Below there is a list of possible topics for your GSoC project, we are also open to other topics, contact us on Gitter. Keep in mind that these are only ideas and that probably none of them can be completely solved in a single GSoC project. When writing your proposal, choose some specific tasks and make sure your proposal is adequate for the GSoC time commitment.
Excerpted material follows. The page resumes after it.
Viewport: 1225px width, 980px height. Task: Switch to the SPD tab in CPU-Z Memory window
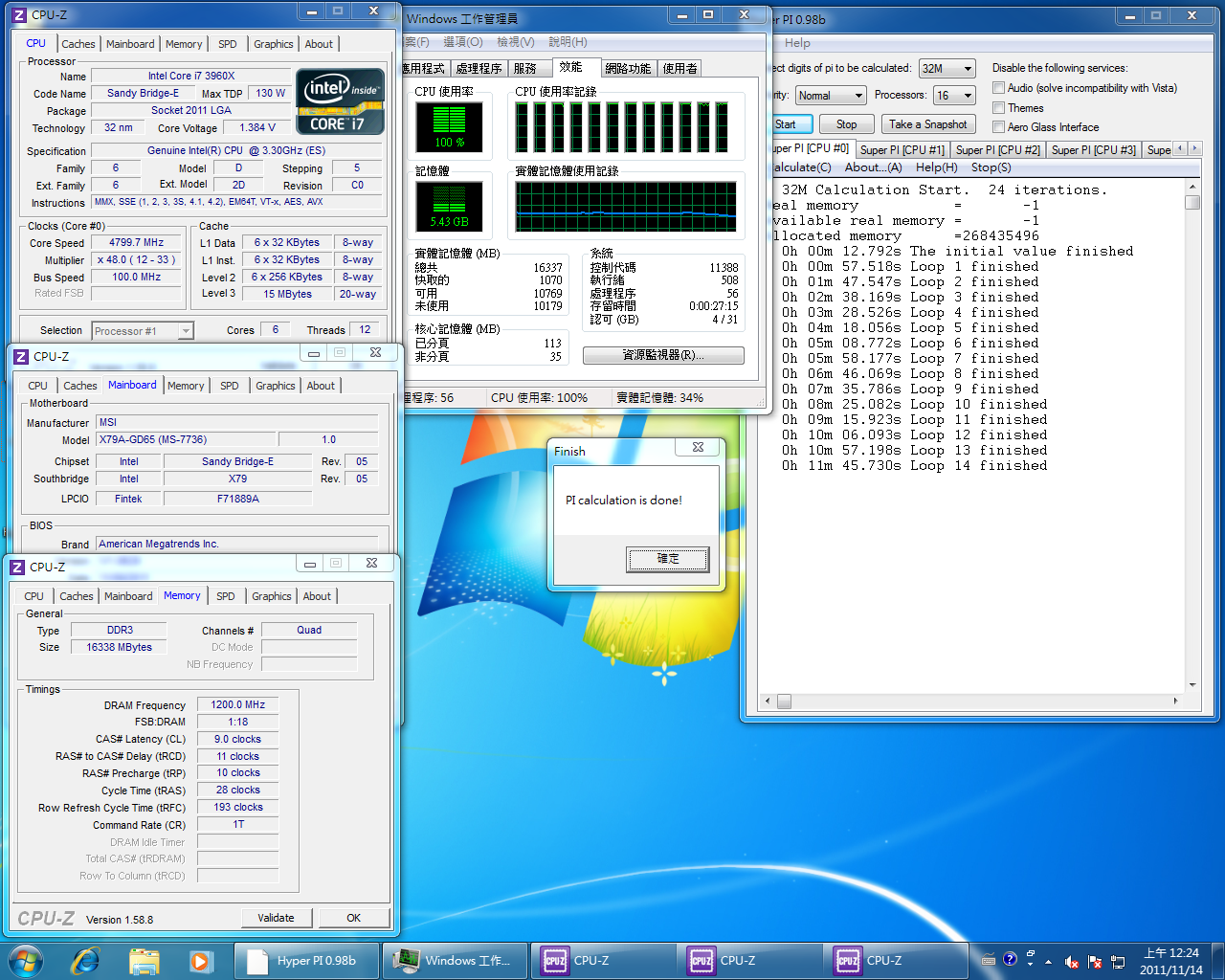tap(226, 596)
Each project also lists some specific requirements needed to be able to successfully complete the project, general requirements are listed below. Note that these requirements can be learnt while writing the proposal and during the community bonding period. You should feel confident to work in any project whose requirements are interesting to you and you would like to learn about them, they are not skills all of which you are expected to know before writing your proposal. We aim for GSoC to provide a win-win scenario where you benefit from an inclusive and thriving environment in which to learn and the library benefits from your contributions. All projects requires being comfortable using ArviZ and understanding the relations between its 3 main modules: plots, stats and data. However, unless specified otherwise, no specific knowledge of inference libraries of about the internals of from_xyz converter functions is needed.

Python

Students working on Python projects should be familiar with Python, numpy and scipy and have basic xarray/InferenceData knowledge. They should also be able to write unit tests for the added functionality using pytest and be able to enforce development conventions and use black, pylint and pydocstyle for code style and linting.

Julia

Students working on Julia projects should be familiar with Julia, PyCall to use Python objects from within Julia, DataFrames and StatsBase. They should also be able to write unit tests for the added functionality using Test.

Project priority

The highest priority projects are (in no particular order): "Add Gen converter to ArviZ.jl", "New plots", "Increase support for time-series and regressions" and "InferenceData R compatibility". What does this mean? Student selection at GSoC has 2 phases. First, Google allocates the slots available based on the initial requests of the participating open source projects. Then, if necessary open source projects choose which subset of the applicants is accepted to comply with the allocated slots. We will send our preferences to Google based on proposal quality alone, and only if we receive less slots than requested, would take into account project priority as a tiebreaker between proposals of similar quality.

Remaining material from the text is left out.